The Time Traders

Source: isfdb,org

The Time Traders by Andre Norton
Baen Books, 2000
Originally published by The World Publishing Company, 1958
Price I paid: none (library book)


Intelligence agents have uncovered something which seems beyond belief, but the evidence is incontrovertible: the USA’s greatest adversary on the world stage is sending its agents back through time! And someone or something unknown to our history is presenting them with technologies—and weapons—far beyond our most advanced science. We have only one option: create time-transfer technology ourselves, find the opposition’s ancient source…and take it down.

When small-time criminal Ross Murdock and Apache rancher Travis Fox stumble separately onto America’s secret time travel project, Operation Retrograde, they are faced with a challenge greater than either could have imagined possible. Their mere presence means they know too much to go free. But Murdock and Fox have a thirst for adventure, and Operation Retrograde offers that in spades.

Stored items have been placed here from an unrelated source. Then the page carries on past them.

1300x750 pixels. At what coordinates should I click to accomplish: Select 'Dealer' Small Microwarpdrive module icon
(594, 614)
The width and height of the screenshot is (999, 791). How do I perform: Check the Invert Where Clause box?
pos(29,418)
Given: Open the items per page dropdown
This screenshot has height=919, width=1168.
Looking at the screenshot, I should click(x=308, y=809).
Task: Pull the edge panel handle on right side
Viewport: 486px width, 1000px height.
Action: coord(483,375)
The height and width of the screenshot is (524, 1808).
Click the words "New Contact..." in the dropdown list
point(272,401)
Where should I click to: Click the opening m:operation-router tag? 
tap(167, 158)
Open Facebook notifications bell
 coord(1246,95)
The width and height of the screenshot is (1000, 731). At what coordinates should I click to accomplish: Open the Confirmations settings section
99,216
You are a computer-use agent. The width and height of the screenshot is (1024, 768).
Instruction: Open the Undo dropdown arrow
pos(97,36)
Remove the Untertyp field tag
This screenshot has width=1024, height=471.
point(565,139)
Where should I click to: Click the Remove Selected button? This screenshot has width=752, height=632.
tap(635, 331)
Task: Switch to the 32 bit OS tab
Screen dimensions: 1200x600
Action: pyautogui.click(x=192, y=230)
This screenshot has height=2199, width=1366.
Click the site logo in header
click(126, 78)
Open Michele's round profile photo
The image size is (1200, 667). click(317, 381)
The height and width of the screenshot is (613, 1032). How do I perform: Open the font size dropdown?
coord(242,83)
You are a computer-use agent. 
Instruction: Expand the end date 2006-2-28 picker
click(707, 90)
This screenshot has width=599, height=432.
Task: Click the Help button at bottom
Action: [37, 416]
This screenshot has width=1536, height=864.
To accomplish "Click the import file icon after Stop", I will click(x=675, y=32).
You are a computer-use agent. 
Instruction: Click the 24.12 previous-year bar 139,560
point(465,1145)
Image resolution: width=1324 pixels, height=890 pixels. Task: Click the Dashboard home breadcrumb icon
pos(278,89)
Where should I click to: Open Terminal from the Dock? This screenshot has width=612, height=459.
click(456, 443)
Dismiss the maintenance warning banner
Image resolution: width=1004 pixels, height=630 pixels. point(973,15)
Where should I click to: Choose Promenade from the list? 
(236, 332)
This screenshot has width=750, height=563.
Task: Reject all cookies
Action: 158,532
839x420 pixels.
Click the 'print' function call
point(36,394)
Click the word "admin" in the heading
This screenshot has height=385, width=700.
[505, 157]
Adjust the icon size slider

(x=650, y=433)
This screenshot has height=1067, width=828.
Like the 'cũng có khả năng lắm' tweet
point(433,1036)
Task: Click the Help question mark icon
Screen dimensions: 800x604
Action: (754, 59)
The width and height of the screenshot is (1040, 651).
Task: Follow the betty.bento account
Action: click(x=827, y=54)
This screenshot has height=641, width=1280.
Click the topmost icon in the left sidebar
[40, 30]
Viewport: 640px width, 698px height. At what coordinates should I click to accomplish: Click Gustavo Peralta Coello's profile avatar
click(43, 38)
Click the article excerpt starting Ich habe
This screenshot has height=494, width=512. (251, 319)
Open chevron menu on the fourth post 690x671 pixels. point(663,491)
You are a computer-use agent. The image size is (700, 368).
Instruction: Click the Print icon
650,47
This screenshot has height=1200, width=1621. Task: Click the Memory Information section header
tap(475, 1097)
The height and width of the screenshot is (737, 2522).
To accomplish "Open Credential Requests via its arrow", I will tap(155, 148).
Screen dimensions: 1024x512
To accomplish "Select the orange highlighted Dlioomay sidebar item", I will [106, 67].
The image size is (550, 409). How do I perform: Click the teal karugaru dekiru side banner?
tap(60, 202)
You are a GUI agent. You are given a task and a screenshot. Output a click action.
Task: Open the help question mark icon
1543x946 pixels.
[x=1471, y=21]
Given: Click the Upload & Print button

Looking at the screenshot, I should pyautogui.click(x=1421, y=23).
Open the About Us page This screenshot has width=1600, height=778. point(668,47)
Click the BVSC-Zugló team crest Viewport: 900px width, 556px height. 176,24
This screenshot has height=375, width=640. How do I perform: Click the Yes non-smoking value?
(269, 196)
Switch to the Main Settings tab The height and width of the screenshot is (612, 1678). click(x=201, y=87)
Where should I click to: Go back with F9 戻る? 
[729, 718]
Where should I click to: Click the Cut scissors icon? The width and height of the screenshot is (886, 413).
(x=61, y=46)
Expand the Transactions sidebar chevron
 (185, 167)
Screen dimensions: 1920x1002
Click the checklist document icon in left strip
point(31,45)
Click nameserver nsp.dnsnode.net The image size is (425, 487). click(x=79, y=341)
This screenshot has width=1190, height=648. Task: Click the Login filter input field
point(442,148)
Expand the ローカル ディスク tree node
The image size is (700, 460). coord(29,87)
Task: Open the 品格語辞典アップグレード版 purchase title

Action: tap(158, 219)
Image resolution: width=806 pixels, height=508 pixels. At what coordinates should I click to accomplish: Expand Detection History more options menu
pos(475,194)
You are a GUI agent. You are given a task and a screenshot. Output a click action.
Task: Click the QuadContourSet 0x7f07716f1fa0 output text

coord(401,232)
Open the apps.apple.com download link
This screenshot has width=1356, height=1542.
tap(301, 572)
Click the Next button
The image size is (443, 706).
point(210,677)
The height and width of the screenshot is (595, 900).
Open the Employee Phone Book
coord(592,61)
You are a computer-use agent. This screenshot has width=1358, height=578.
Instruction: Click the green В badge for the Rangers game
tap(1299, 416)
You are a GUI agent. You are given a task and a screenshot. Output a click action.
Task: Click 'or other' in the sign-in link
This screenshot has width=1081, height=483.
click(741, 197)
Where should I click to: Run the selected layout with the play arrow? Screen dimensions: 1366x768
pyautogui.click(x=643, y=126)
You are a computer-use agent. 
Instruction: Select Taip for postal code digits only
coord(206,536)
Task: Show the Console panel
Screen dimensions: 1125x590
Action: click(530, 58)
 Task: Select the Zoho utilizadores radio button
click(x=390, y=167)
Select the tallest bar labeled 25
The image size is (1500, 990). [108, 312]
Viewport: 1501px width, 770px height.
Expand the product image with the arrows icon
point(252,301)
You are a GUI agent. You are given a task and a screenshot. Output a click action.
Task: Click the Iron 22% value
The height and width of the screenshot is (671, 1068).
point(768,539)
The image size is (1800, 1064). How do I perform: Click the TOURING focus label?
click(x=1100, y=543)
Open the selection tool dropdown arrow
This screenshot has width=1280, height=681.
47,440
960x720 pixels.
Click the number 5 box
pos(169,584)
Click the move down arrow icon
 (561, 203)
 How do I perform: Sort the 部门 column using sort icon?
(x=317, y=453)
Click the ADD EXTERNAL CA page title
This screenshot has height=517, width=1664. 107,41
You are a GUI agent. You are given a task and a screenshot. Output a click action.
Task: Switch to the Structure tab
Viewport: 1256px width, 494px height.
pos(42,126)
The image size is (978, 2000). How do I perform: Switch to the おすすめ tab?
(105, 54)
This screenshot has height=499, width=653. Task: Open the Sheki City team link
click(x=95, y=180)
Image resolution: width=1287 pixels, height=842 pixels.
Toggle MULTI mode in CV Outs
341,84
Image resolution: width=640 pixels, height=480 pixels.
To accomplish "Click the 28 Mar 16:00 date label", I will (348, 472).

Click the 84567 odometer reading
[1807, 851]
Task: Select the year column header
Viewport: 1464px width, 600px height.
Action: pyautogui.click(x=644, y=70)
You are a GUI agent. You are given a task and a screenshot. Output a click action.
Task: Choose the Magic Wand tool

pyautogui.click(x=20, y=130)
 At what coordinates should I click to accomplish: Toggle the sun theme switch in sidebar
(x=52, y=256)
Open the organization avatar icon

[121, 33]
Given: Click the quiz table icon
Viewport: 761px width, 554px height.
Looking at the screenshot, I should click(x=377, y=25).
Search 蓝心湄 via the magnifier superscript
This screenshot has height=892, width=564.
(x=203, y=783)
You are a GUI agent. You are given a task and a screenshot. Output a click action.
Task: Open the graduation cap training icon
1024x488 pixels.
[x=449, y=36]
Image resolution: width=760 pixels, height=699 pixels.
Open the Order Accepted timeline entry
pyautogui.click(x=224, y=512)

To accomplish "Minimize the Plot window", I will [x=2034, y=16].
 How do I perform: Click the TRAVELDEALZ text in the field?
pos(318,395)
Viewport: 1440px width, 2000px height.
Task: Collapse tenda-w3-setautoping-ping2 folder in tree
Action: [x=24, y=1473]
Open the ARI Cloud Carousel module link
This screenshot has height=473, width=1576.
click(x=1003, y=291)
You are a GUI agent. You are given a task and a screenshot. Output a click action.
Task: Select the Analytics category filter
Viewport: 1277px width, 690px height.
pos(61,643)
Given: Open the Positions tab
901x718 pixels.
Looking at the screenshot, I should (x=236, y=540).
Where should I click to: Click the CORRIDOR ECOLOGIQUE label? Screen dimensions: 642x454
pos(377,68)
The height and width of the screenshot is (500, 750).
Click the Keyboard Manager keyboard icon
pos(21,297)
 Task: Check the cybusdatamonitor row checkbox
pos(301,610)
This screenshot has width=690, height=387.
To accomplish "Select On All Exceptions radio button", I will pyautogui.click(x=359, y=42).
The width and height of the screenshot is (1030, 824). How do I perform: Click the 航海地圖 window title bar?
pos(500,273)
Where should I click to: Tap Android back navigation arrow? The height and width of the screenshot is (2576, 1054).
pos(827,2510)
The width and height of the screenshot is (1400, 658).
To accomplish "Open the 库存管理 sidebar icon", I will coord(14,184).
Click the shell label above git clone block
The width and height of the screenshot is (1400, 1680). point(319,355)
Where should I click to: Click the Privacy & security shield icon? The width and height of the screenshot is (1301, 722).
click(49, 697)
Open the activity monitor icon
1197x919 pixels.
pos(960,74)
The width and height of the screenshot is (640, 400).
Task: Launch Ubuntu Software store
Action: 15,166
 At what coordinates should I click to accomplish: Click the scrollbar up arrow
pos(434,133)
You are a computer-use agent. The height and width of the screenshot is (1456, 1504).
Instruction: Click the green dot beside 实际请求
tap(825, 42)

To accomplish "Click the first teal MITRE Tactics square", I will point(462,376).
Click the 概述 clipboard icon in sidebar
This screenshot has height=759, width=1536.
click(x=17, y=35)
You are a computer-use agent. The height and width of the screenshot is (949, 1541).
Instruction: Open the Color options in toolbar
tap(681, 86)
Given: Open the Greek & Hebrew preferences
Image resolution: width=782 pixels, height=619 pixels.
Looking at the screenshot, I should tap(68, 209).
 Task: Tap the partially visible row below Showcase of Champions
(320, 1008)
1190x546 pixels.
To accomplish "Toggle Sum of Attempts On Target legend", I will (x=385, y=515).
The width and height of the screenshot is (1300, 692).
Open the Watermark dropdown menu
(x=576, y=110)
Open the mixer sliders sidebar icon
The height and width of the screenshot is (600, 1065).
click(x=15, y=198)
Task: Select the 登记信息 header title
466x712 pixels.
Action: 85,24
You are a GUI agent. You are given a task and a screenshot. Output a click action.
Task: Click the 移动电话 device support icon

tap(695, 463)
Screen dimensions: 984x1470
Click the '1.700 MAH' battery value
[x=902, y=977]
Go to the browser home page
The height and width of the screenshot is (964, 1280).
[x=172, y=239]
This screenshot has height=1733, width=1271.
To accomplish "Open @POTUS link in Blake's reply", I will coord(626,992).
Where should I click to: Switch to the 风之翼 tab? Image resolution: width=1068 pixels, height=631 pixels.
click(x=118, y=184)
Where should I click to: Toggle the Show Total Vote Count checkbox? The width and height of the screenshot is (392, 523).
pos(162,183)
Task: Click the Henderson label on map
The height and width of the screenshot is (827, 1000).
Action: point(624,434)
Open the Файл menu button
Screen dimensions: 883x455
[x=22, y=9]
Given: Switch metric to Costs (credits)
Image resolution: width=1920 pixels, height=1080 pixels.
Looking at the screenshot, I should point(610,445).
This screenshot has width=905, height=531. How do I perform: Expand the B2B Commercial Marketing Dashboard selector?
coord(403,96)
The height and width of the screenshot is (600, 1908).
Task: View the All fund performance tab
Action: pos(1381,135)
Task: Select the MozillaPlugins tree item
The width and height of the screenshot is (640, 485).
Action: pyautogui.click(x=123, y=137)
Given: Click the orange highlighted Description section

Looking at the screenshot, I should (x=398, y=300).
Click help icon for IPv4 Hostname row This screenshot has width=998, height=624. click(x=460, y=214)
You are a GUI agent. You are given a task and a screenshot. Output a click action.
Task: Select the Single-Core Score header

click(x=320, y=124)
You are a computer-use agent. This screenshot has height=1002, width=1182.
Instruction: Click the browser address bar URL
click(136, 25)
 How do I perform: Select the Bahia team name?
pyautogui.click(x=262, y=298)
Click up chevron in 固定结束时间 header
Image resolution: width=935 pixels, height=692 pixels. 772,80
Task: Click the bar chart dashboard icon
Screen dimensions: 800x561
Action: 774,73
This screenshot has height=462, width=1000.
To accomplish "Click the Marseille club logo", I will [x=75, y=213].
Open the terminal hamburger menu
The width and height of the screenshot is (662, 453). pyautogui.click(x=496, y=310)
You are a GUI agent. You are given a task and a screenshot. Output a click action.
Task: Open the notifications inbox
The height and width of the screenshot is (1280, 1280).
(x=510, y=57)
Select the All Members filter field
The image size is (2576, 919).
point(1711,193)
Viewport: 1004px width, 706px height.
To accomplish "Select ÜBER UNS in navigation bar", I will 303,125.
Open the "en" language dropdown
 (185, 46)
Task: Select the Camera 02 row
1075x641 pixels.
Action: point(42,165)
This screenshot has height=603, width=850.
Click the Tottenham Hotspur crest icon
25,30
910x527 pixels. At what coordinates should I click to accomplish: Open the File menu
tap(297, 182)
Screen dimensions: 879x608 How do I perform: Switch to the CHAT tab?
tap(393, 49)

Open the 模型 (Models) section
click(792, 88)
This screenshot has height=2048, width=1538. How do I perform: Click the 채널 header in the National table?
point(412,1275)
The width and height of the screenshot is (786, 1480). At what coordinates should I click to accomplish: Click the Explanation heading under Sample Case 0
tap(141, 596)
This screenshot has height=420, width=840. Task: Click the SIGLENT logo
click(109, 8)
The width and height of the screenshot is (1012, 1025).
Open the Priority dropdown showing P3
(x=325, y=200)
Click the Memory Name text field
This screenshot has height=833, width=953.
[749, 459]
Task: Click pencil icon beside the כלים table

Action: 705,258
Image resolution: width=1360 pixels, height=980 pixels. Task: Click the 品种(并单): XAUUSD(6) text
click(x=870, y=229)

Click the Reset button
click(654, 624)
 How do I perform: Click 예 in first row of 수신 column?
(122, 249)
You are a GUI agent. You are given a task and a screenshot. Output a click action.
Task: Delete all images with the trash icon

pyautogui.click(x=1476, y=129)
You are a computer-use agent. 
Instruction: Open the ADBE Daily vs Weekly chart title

Both men will become time agents, finding reserves of inner heroism they had never expected. Their journeys will take the battle to the enemy, from ancient Britain to prehistoric America, and finally to the farthest reaches of interstellar space….

(Note: This description is from the omnibus edition I read and therefore includes material referring to the second novel, Galactic Derelict. —Thomas)

A few months back I swapped some emails with author Syd Logsdon about YA lit, and the conversation turned to Andre Norton. I’d reviewed Norton’s Star Ka’at World already, and didn’t like it, but Mr. Logsdon turned my attention to the rest of her bibliography, as he appreciates her work. I was scanning a list of titles and hit upon The Time Traders. I did a little research, found a summary, and decided that it was a good bet for something I might enjoy. I’ve said it before, but I enjoy time travel stories, at least when they’re done right.

Andre Norton did this one right!

I’m not gonna do a whole list of what makes a time travel story “done right” in my estimation, since it’s subjective and really just boils down to “is it a good story?”

I don’t much care what the mechanics of the time travel machine are, or what the “rules” of time travel are (if you meet your past self there will be a universe-destroying paradox, or the clock in San Dimas is always running, or whether something important happens if you kill your own grandfather) as long as those things work for the story. For the most part, this means that they are used consistently and well, no matter how arbitrary they might seem, or how little they might make sense in real-world terms.

A big example is in Back to the Future. It doesn’t make sense how Marty’s siblings fade over time in the picture, and then Marty himself fades a little bit at a time, until his parents finally get together and then everything pops back into the way it’s supposed to all of a sudden. (Although Ryan North invokes a sort of “meta-time” to explain it, and that’s great.) What matters is that it’s an effective way of driving the story and building tension. Part of the reason I think it works well is that, honestly, I never even thought about it until Ryan mentioned it. I think that’s because it just works narratively, and that’s what matters to me.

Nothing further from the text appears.